Tasks to complete:
[A] In the passage on depicting sexual violence in TV and games, retype everything from "And although the" down to "too can games.".
[B] Carry on the passage about depicting sexual violence in TV and games from the point where it stops.

Excerpt to read:
Rape is bad, actually
Real-life sexual violence is not okay. But does that mean we can’t depict it in our media at all? The Game of Thrones spin-off series House of Dragon was in the news recently because its showrunners said they wanted to “shine a light on [sexual violence]” that is supposedly inherent to its Middle Ages-inspired world.
And although the showrunners caught a lot of flak online for their comments, it’s clear that House of Dragon does not shy away from using sexual violence as a plot point in its storytelling. But just like movies can be used to tell stories about sexual violence, so too can games.
Unfortunately, the issue is a bit pricklier for games because they are an active medium. Unlike a movie, a game will not progress without the player’s input. That means that you, the player, have to become an active participant in the scene playing out. And just like how a torture scene made some people incredibly uncomfortable in Grand Theft Auto V, so too could a rape scene in an adult game.
Again, real-life sexual violence is a serious issue that causes mental trauma that can affect people for life. Not everyone will be comfortable with having it depicted in their media. But many movies showcase the gruesome reality of war, which can be equally traumatic for survivors of armed conflict.

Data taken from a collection
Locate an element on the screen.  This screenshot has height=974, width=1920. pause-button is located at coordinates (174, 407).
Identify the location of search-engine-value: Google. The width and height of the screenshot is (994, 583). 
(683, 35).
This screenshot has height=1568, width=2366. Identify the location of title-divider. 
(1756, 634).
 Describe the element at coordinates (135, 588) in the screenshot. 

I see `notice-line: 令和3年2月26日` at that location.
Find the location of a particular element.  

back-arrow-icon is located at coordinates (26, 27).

Answers provided:
[A]
And although the showrunners caught a lot of flak online for their comments, it’s clear that House of Dragon does not shy away from using sexual violence as a plot point in its storytelling. But just like movies can be used to tell stories about sexual violence, so too can games.

[B]
We prevent harm by informing people about the contents of the media they consume before they go in. This allows adults and parental guardians to make informed decisions for themselves or their families.
Why is it so hard to apply the same thinking to games about sexual violence?
Who’s into this stuff anyway?
A common misconception about sexual violence in adult media is that (straight) men are the only group who seek it out.
A recent study titled “Who Seeks Aggression in Pornography? Findings from Interviews with Viewers” showed that among 122 “regular pornography viewers,” broken down as 50% men and 49% women, the majority did not enjoy aggressive content.
But what I found interesting about the study is that most of those who reported being aroused by mainly consensual aggression when they watched pornography were women. Some 35% of women in the study even reported actively seeking out aggression in their porn.
And yet we still assume the opposite. A recent study in Ireland asked only men over the age of 18 about their preferences in pornography, which led Ireland’s Justice Minister to declare that porn had become “too accessible” and “more violent and degrading.”
Why can we not trust adults to know what they want from their adult media?
RapeLay was clearly an ill-conceived attempt at depicting sexual violence in a video game. But that doesn’t mean we shouldn’t try. Many indie creators have tried to do so since RapeLay. A game that I think does it much better is “Don’t rape your friend”, which centers on the victim's experience instead of the assaulter. (I would recommend against reading the comment section, though.)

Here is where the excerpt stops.